Seasonal Peaks in Raccoon Rabies
Raccoon rabies cases tend to spike between March and May, with a possible secondary peak in September and October. The spring surge ties back to winter behavior. Raccoons share dens for warmth during cold months, spending extended time in close physical contact. The mating season runs from roughly mid-December through early April, increasing aggressive encounters between males competing for mates and expanding how far individuals roam. Animals exposed during winter show symptoms weeks to months later, driving the late-winter and spring case peaks.
The incubation period in raccoons can range from a few weeks to 6 to 12 months. During that entire window, the animal appears completely healthy and cannot transmit the virus. Rabies only becomes contagious once the virus reaches the brain, multiplies, and moves into the salivary glands. At that point, clinical symptoms appear and the animal typically dies within days.
How to Recognize a Rabid Raccoon
A healthy raccoon is cautious, nimble, and mostly active at night (though daytime activity alone isn’t a sign of rabies, especially in spring when mothers forage more often). A rabid raccoon looks visibly wrong. Common signs include staggering or walking in circles, apparent paralysis in the hind legs, unprovoked aggression, or a complete lack of fear of people. Some rabid raccoons appear unusually tame or lethargic rather than aggressive. Excessive drooling, wet or matted fur around the face, and disorientation are also red flags.

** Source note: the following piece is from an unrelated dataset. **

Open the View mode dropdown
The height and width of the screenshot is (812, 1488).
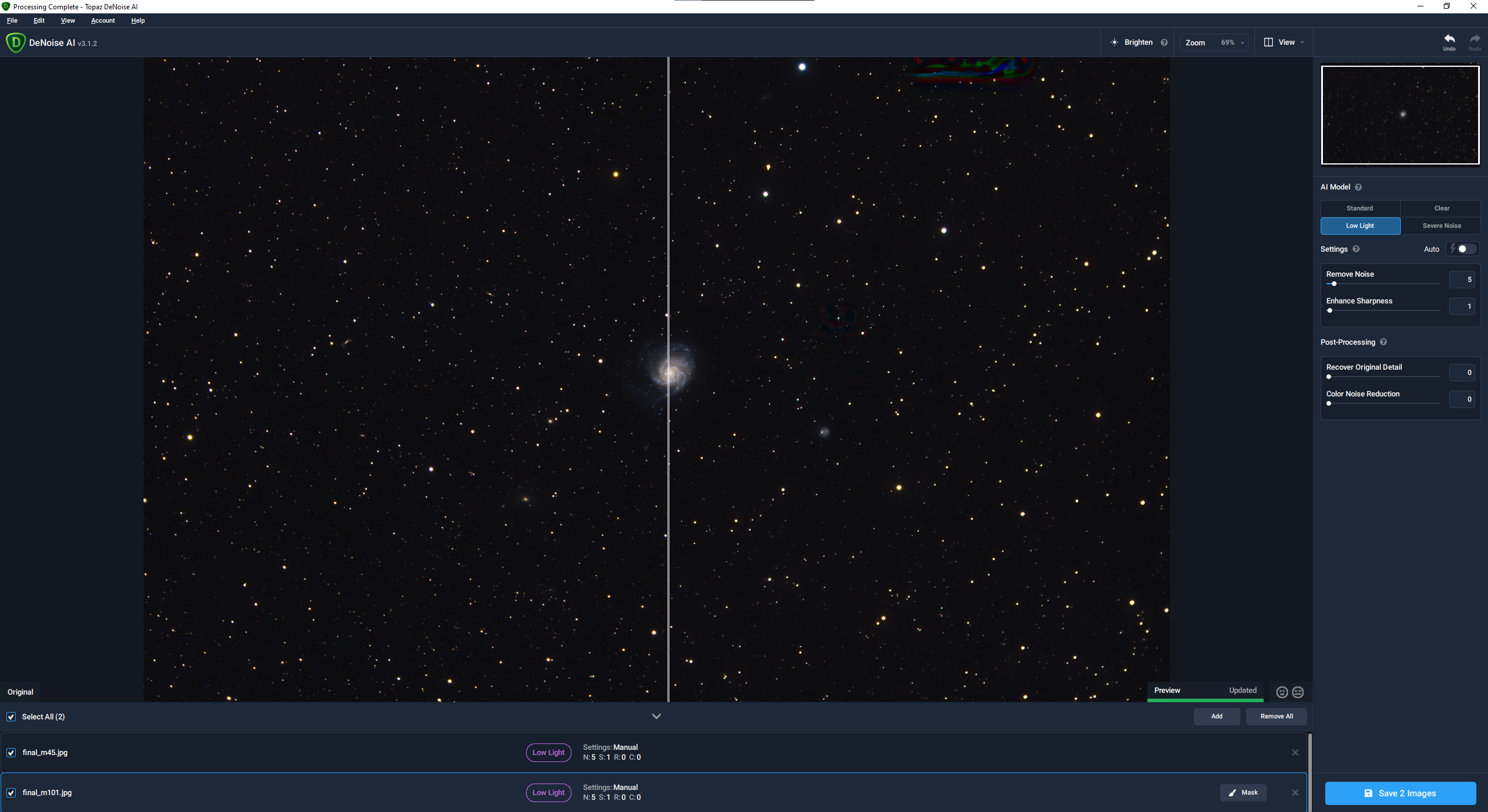[x=1284, y=42]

There is no way to confirm rabies in a living animal. The only approved test requires examination of brain tissue after the animal is euthanized. A diagnosis is made by detecting the virus in nervous tissue from the brain stem and cerebellum. Blood tests don’t work because the rabies virus lives in the nervous system, not the bloodstream.
Risk to People and Pets
Despite how common raccoon rabies is in wildlife, human deaths from the raccoon variant are extraordinarily rare. The first documented case in the U.S. wasn’t reported until 2003, in Virginia. That case was notable partly because human infections had already been linked to every other major rabies reservoir (dogs, cats, bats, foxes, skunks, coyotes, and bobcats) before a raccoon variant death was confirmed.
The bigger practical risk is to unvaccinated pets. Dogs and cats that tangle with a rabid raccoon can contract the virus. Keeping pets current on rabies vaccination is the single most effective layer of protection between wildlife rabies and your household.

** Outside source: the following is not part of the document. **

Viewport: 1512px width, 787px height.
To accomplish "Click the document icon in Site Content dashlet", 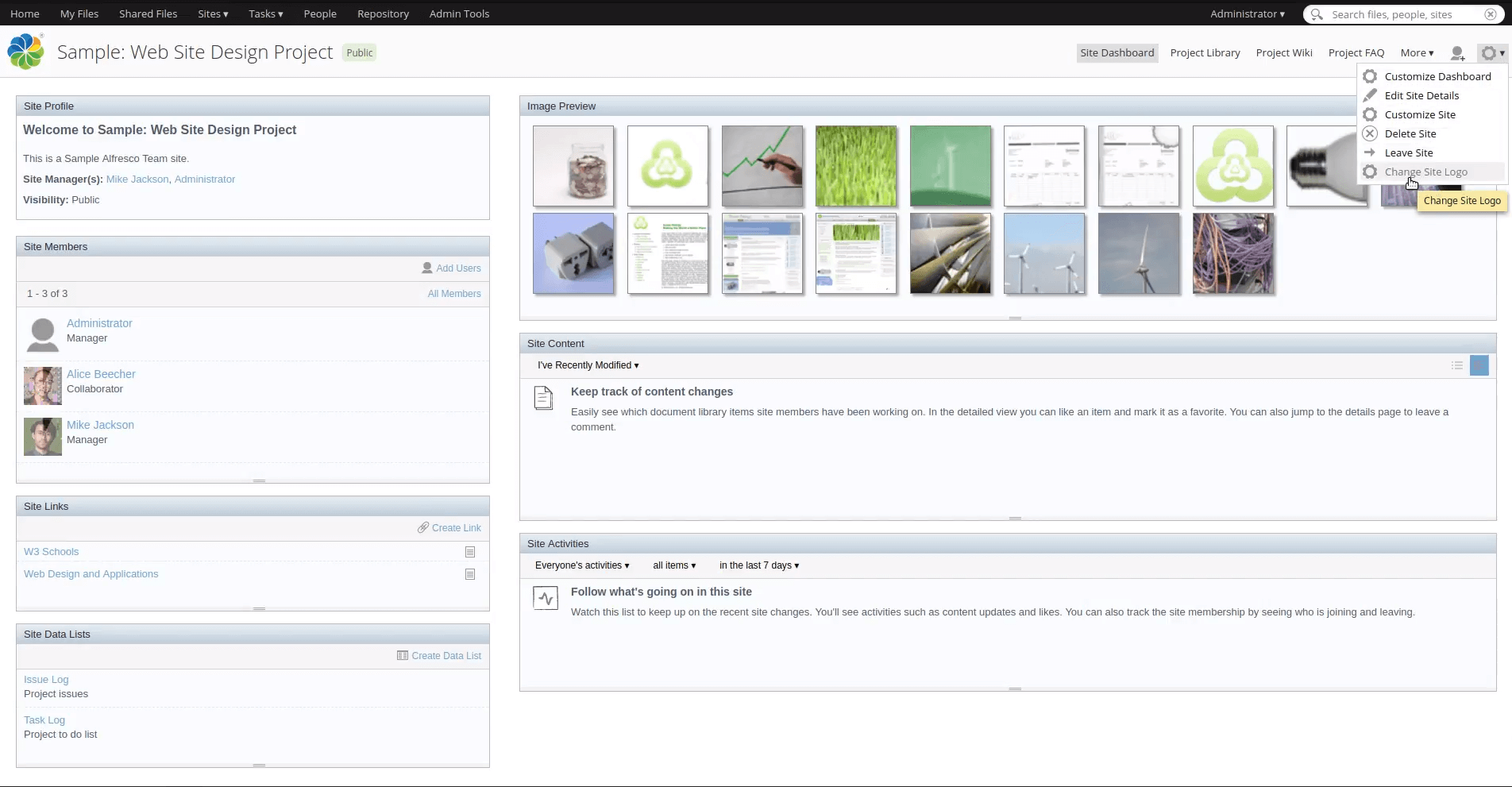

If you or a pet are bitten or scratched by a raccoon, post-exposure treatment for humans involves a series of four vaccine injections over two weeks, given on days 0, 3, 7, and 14. The treatment also includes a dose of antibodies at the wound site. This combination has a perfect track record: since modern vaccines have been in use, there has not been a single treatment failure in a person with a healthy immune system. Treatment is recommended regardless of how much time has passed since the exposure, as long as the person isn’t already showing symptoms.
What’s Being Done to Control It
The U.S. Department of Agriculture runs an Oral Rabies Vaccination program that distributes millions of vaccine-filled baits across the eastern states each year. The baits are designed to be eaten by raccoons, delivering an oral vaccine that builds immunity without requiring capture. This program forms a barrier along the western edge of the endemic zone, and it has successfully held the raccoon variant from spreading significantly further west. Within the endemic area, the baits help reduce case density and slow outbreak cycles, though they haven’t eliminated the virus from established raccoon populations.